EXERCISE 1:
In the passage on Adélie penguins, translate this sentence into Spanish: "Other sites were stable, and some even had growing colonies."
EXERCISE 2:
Answer these questions from the passage on Adélie penguins.
(a) In which journal was the study published?
(b) What span of years did the stitched-together colony data cover?
(c) By how much did the population near Palmer Station decline?
EXERCISE 3:
Transcribe the passage on Adélie penguins word for word, starting at "Tellingly, the sites" and ending at "of historical observations.".

Adélie penguins (Pygoscelis adeliae) have survived in Antarctica for nearly 45,000 years, adapting to glacial expansions and sea ice fluctuations driven by millennia of climatic changes. The penguins remained resilient through these changes, but new research from the University of Delaware suggests that unique 21st-century climates may pose an existential threat to many of the colonies on the Antarctic continent.
Published Wednesday in Scientific Reports, the study, led by oceanographer Megan Cimino, found that up to 60 percent of the current Adélie penguin habitat in Antarctica could be unfit to host colonies by the end of the century.
The Adélie penguin is one of two true Antarctic penguins—the other being the emperor penguin (Aptenodytes forsteri)—and it inhabits the full extent of the continent. The penguins nest on land during the austral (southern) summer, and migrate during the winter to the edge of the sea ice, where they are able to feed at sea.
Using a combination of field survey data and high-resolution satellite imagery, the researchers were able to stitch together 30 years of colony data, from 1981 to 2010, at sites ringing Antarctica. Looking at the year-to-year data, the researchers were able to identify population trends at each colony site for the full 30-year period.
The scientists found diverging trends at different sites. Some colonies, like the closely monitored population near Palmer Station, a United States research hub in northern Antarctica, saw declines of over 80 percent. Other sites were stable, and some even had growing colonies.
Tellingly, the sites that experienced population declines over the study period were often sites that experienced novel climates, or conditions outside the range of historical observations.

DATA:
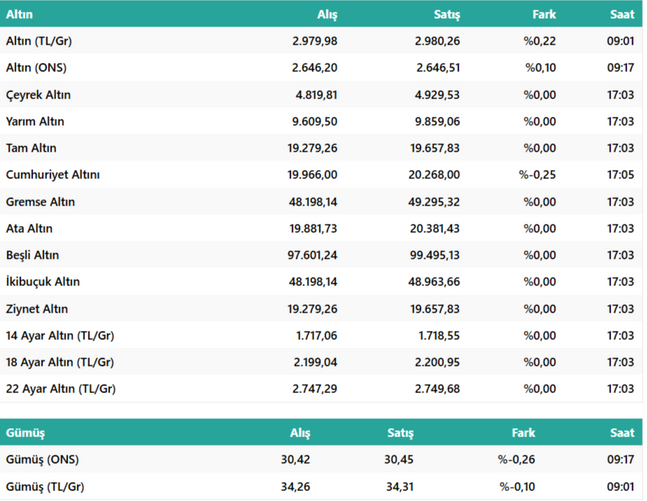
Task: Open the Ata Altın row
Action: pos(30,228)
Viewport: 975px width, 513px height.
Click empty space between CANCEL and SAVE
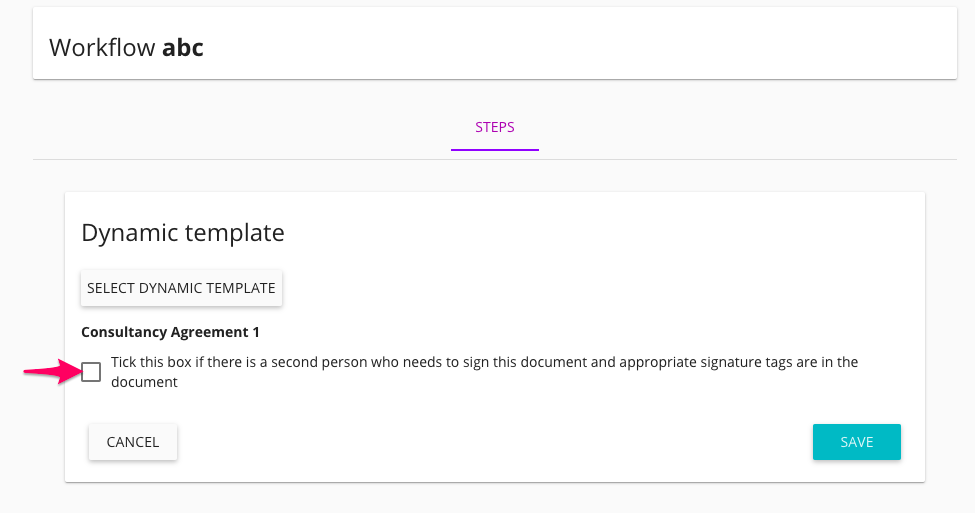click(495, 442)
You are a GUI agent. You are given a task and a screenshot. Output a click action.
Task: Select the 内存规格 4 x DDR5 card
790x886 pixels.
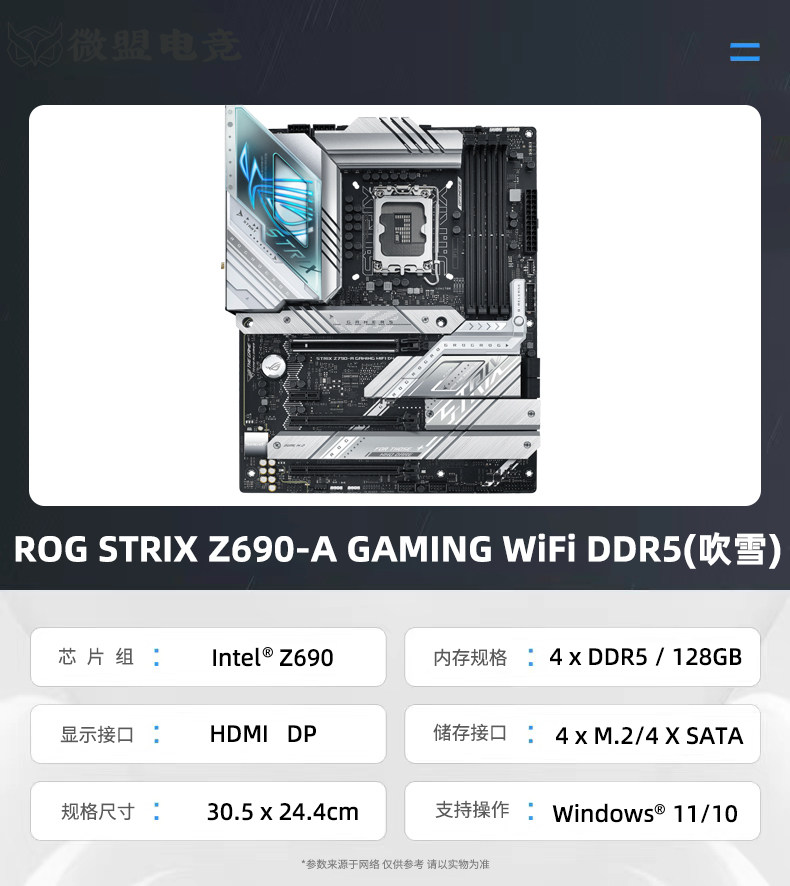(583, 657)
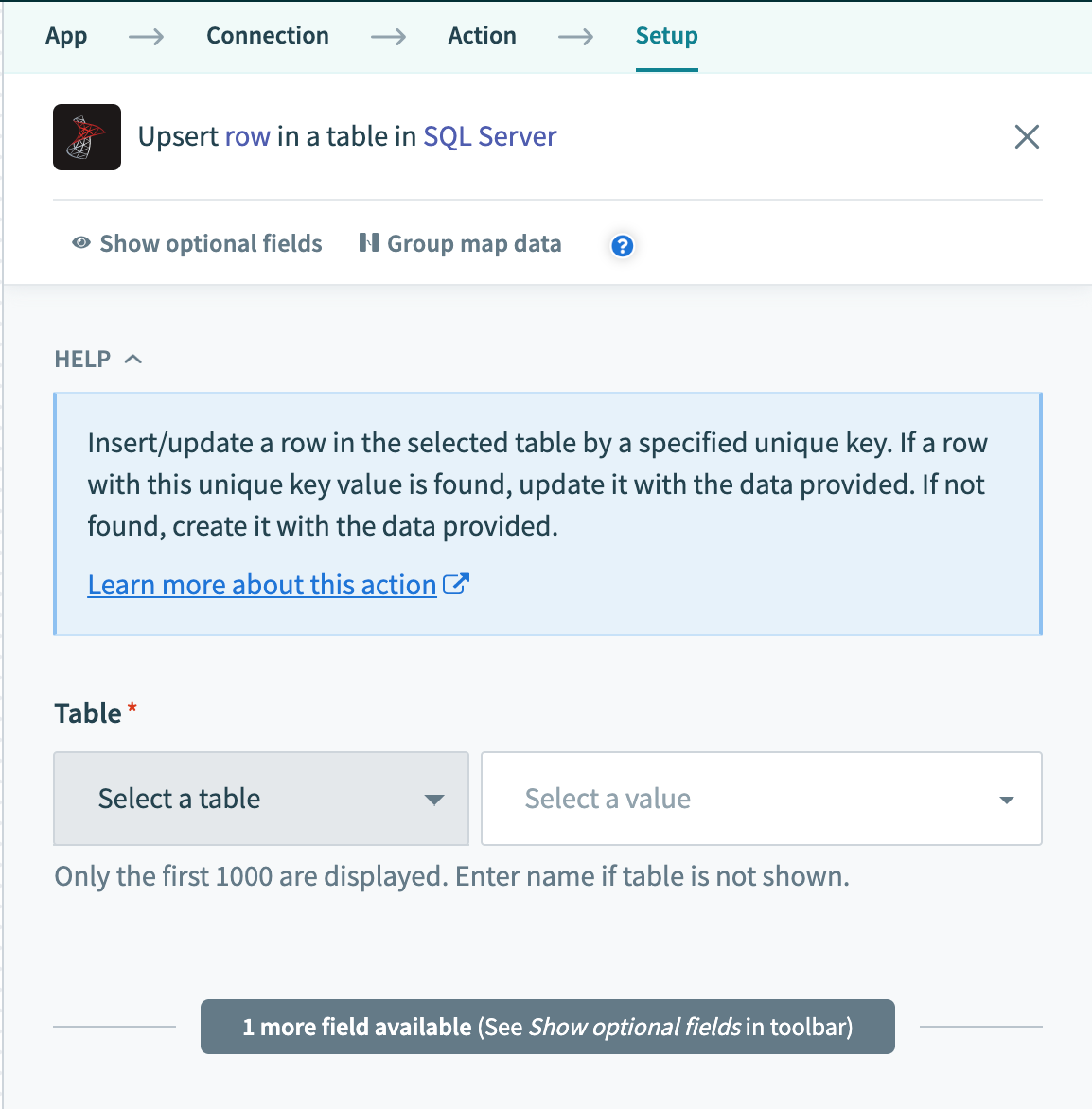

ANSWER 1:
Otros sitios se mantuvieron estables, y algunos incluso tenían colonias en crecimiento.

ANSWER 2:
(a) Scientific Reports
(b) From 1981 to 2010
(c) By over 80 percent

ANSWER 3:
Tellingly, the sites that experienced population declines over the study period were often sites that experienced novel climates, or conditions outside the range of historical observations.